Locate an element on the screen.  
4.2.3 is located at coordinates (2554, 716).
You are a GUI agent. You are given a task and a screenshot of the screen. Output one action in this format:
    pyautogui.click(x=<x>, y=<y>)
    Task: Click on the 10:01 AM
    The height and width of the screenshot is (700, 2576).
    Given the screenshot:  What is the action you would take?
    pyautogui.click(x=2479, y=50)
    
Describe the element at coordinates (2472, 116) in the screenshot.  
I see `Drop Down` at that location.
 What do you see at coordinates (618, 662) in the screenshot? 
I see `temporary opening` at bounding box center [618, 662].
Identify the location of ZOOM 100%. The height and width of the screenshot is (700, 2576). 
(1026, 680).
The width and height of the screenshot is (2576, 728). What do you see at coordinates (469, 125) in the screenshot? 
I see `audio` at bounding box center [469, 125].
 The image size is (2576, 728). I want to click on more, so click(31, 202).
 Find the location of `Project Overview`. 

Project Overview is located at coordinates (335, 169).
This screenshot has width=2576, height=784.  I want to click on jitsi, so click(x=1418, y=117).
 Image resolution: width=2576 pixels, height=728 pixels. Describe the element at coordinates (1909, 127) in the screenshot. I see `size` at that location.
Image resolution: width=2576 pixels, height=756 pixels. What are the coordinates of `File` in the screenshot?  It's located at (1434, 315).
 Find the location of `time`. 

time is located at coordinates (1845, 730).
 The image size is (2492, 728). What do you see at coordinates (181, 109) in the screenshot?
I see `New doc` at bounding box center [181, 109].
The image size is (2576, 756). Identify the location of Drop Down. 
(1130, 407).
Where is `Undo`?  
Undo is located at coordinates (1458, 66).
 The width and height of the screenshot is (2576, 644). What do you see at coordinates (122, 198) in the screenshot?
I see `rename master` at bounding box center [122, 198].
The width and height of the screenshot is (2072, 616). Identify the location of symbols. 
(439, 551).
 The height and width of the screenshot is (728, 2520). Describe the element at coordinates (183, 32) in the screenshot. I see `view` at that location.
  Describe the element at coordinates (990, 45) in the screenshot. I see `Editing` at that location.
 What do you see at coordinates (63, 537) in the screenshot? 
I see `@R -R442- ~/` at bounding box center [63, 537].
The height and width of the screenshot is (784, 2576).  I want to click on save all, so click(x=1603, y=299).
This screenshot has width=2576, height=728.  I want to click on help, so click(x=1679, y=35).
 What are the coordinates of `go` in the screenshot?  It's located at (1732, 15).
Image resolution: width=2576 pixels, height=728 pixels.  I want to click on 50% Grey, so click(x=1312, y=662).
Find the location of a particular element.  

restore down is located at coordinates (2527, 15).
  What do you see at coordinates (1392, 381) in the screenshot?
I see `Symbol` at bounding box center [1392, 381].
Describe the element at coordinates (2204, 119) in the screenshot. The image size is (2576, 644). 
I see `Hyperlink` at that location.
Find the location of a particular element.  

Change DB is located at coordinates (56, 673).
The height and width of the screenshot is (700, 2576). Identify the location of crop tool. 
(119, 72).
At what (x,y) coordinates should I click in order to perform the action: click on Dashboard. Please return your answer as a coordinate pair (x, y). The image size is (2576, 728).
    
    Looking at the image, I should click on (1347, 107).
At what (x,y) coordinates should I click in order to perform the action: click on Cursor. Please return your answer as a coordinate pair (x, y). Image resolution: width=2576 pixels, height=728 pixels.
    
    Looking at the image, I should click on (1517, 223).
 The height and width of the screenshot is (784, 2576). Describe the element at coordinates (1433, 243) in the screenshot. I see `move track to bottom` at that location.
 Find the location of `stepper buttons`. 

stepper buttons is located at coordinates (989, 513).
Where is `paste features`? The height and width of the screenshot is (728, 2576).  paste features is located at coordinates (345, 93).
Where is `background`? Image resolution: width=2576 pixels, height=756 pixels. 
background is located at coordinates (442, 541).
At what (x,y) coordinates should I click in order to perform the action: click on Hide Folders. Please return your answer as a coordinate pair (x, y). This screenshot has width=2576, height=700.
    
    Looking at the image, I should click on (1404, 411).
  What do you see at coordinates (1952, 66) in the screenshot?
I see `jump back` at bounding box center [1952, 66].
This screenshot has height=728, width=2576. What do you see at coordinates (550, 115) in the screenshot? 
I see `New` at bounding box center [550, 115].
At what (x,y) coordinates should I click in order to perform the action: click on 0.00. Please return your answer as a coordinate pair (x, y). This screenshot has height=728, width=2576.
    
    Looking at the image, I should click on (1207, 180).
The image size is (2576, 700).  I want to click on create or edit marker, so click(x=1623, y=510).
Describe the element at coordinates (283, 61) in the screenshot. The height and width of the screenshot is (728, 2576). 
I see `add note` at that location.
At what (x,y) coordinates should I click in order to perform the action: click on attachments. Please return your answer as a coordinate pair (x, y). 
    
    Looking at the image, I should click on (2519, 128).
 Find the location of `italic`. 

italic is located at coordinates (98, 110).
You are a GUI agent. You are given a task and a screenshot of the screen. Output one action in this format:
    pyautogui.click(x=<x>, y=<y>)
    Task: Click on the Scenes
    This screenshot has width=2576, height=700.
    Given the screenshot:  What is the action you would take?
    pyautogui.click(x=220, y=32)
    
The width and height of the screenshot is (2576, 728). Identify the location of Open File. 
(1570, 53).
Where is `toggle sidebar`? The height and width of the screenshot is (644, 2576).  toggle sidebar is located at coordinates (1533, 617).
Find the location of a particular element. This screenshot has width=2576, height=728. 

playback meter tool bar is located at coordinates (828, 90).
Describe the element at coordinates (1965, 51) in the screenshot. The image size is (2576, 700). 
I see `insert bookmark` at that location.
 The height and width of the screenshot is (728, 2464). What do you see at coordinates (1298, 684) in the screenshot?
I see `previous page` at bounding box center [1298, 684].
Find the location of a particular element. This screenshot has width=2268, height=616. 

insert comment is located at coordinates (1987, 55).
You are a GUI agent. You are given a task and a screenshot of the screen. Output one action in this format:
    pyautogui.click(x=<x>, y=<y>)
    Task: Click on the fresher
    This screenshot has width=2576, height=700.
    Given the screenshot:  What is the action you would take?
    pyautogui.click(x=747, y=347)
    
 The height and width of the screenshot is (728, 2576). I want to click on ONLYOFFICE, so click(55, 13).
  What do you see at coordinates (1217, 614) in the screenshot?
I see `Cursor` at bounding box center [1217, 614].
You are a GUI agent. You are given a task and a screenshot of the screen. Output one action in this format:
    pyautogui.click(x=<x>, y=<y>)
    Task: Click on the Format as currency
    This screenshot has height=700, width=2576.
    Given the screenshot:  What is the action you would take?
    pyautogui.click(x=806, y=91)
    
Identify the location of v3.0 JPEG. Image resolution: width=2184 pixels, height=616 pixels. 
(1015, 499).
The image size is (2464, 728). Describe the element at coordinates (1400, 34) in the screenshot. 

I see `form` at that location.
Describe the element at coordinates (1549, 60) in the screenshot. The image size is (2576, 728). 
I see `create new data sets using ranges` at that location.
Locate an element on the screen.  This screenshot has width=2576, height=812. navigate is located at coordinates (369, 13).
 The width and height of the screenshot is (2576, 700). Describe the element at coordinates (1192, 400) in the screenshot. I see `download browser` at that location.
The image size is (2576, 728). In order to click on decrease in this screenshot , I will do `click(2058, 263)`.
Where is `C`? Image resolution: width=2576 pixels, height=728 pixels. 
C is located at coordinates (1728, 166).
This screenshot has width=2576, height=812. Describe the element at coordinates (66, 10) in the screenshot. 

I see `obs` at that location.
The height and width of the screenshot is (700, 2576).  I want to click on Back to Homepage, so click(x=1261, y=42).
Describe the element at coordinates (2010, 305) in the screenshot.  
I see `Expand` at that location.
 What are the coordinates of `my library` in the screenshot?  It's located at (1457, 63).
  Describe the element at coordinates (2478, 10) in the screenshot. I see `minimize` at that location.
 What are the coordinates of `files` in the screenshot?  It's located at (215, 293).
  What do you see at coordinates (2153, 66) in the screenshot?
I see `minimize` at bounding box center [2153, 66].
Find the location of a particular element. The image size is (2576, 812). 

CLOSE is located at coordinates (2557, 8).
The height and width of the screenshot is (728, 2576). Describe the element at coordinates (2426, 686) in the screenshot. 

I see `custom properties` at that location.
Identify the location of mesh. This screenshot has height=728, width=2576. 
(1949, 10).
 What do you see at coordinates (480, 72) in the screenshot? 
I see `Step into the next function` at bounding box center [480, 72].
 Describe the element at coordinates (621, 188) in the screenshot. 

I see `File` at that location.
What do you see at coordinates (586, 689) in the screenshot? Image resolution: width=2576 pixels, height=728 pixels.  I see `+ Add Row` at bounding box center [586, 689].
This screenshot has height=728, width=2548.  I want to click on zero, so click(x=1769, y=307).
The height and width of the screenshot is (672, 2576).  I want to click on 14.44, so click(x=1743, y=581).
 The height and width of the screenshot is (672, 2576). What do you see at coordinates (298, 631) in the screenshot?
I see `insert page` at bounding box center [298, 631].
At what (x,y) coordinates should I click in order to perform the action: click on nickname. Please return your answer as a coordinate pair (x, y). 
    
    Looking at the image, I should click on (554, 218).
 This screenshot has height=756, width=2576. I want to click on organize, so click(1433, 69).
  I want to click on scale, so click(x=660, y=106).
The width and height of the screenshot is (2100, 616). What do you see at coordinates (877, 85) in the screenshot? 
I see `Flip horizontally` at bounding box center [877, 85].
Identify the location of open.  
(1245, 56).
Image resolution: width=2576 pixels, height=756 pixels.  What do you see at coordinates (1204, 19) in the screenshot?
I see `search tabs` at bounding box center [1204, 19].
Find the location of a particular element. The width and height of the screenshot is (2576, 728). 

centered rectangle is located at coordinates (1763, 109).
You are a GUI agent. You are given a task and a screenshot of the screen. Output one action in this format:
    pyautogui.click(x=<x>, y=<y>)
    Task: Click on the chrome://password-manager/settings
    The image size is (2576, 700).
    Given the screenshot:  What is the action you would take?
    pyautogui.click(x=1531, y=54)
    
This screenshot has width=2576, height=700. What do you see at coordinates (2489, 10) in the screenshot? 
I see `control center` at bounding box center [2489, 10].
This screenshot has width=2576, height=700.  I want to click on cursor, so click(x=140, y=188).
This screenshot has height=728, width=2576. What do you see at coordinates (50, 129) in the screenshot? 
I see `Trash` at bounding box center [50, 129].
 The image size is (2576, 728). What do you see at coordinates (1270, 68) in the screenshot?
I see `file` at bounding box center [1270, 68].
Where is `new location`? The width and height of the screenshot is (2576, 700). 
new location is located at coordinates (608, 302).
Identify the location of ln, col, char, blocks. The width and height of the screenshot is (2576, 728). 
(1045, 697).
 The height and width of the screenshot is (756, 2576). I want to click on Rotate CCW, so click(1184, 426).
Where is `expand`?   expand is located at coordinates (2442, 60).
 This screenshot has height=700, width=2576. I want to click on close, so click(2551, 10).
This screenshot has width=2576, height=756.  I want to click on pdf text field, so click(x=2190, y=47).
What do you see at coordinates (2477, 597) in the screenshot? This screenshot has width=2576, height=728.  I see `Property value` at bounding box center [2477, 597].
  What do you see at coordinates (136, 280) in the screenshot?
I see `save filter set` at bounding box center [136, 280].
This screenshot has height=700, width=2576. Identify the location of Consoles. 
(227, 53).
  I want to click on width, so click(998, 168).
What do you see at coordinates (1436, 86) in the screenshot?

☆ ☆ ☆ ☆

● **Task to complete**
Gather every line above that contains the word "tool". Treat uppercase and lowercase as different when matching.

● **Solution for this exercise**
The height and width of the screenshot is (700, 2576). Identify the location of crop tool. 
playback meter tool bar is located at coordinates (828, 90).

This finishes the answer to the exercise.